Abstract 142P
Background
The efficacy of neoadjuvant chemotherapy (NAC), as measured by the pathological complete response (pCR), varies between molecular subtypes in breast cancer (BC). Oestrogen receptor (ER)-positive, human epidermal growth factor 2 receptor (HER2)-negative patients tend to have lower pCR rates. The transcription of the progesterone receptor (PR) is dependent on the ER therefore PR negativity may suggest an erroneous oestrogen signalling pathway rendering resistance to endocrine therapy. PR- tumours tend to be more aggressive but more chemosensitive. This study aimed to determine if PR status, no longer routinely tested in ER+ BC in the UK, can identify which ER+/HER2- patients will achieve pCR. This would enable more appropriate selection of patients for NAC.
Methods
Patients undergoing NAC at the Royal Victoria Infirmary, Newcastle, between 2013 and 2021 were identified and their clinicopathological features were collated in a retrospective dataset. PR status was ascertained with standard immunohistochemistry. The PR score was correlated with the pCR rate. Overall survival (OS) and disease-free survival (DFS) were calculated against pCR.
Results
244 patients were included in the analysis (78 triple-negative BC (TNBC); 25 ER+/HER2-; 141 HER2+). In the ER+/HER2- group, PR- patients achieved higher rates of pCR compared to PR+ patients (31% and 9%; χ2; p=0.327). The pCR rate in the ER+/HER2-/PR- group was not statistically different to that of TNBC (31% and 29%; Fisher’s exact test; p=1.000). In the ER+/HER2+ group, PR- patients achieved higher rates of pCR than PR+ patients (23% and 4%; χ2; p=0.090). The breast pCR rate in the ER+/HER2+ group was statistically different (52% and 24%; χ2; p = 0.015) when comparing PR- and PR+ patients. Oncological outcomes of patients that achieved pCR were significantly improved (DFS p = 0.005; OS p = 0.032).
Conclusions
PR- patients achieved higher rates of pCR in both ER+/HER2- and ER+/HER2+ subtypes. ER+/HER2-/PR- tumours may behave more like TNBCs than hormone-positive BCs and require more aggressive chemotherapeutic strategies. PR status has value in determining which ER+ patients might benefit from NAC with improved oncological outcomes.

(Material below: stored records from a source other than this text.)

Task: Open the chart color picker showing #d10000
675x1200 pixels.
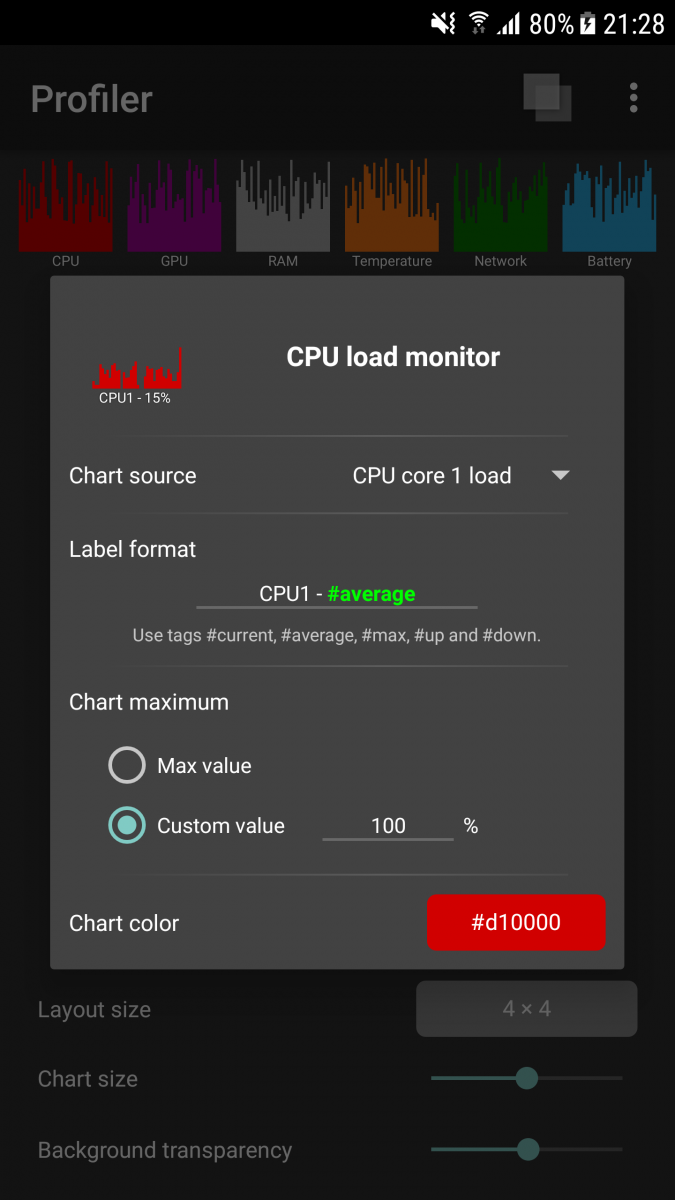Action: click(516, 922)
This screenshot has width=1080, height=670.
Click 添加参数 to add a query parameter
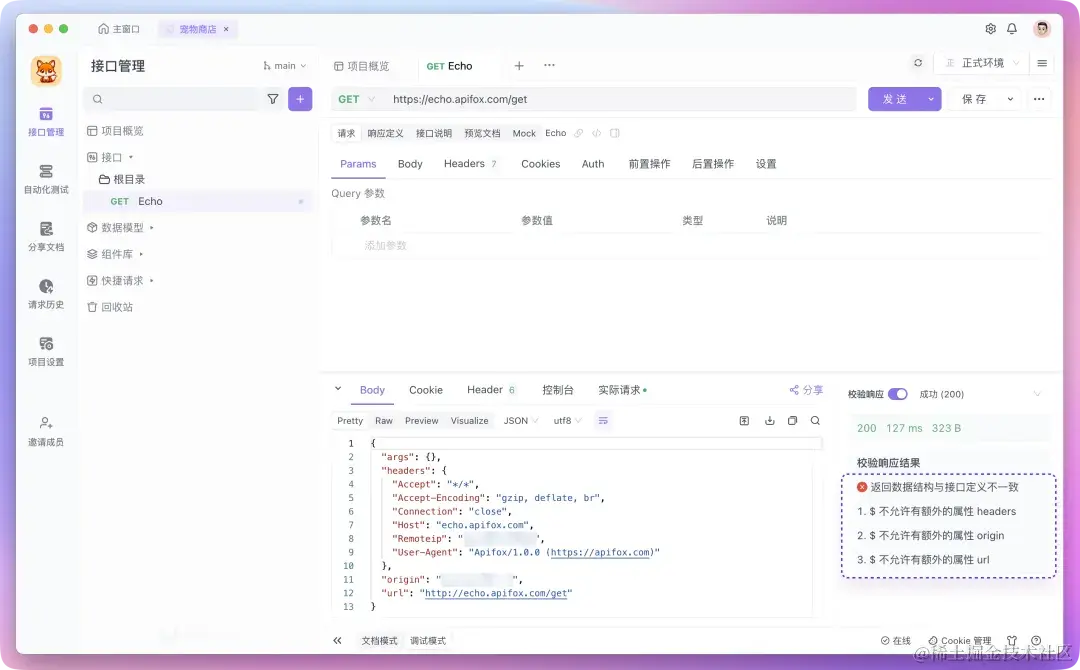coord(387,245)
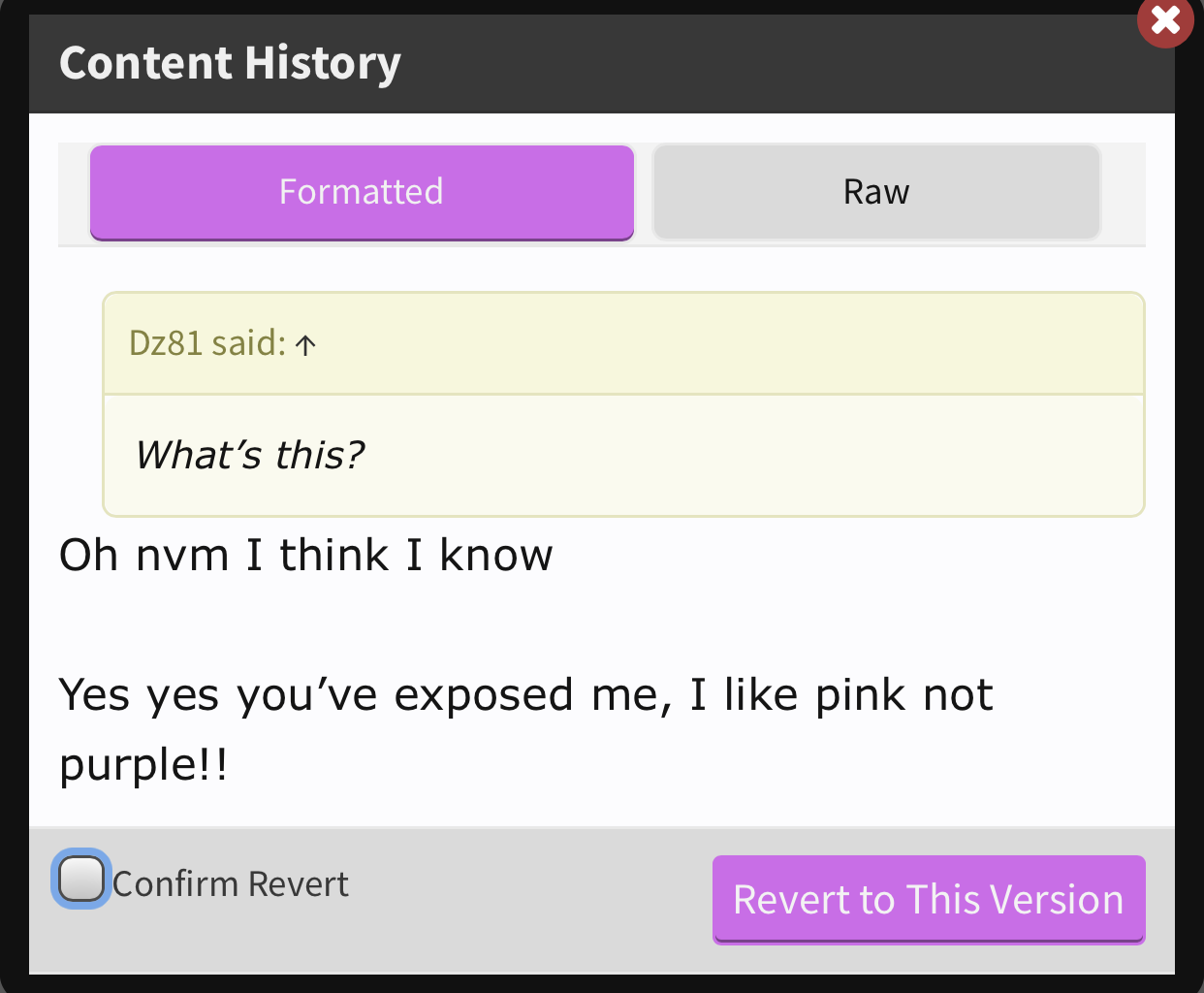Open the Dz81 said quote link
Image resolution: width=1204 pixels, height=993 pixels.
[207, 343]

Legal entity responsible for the study
Newcastle University.
Funding
Roche.
Disclosure
H.J. Cain: Financial Interests, Personal, Advisory Board, Honorarium for speaking, research grant, support with travel: Roche Medical; Financial Interests, Personal, Invited Speaker, Ad board, research grant: Exact Health; Financial Interests, Personal, Invited Speaker: Pfizer; Financial Interests, Personal, Invited Speaker, Ad board: Baxter; Financial Interests, Personal, Advisory Board, Honorarium for speaking: Lilly, Merck&Co (MSD), AstraZeneca; Financial Interests, Personal, Advisory Board: Veracyte. All other authors have declared no conflicts of interest.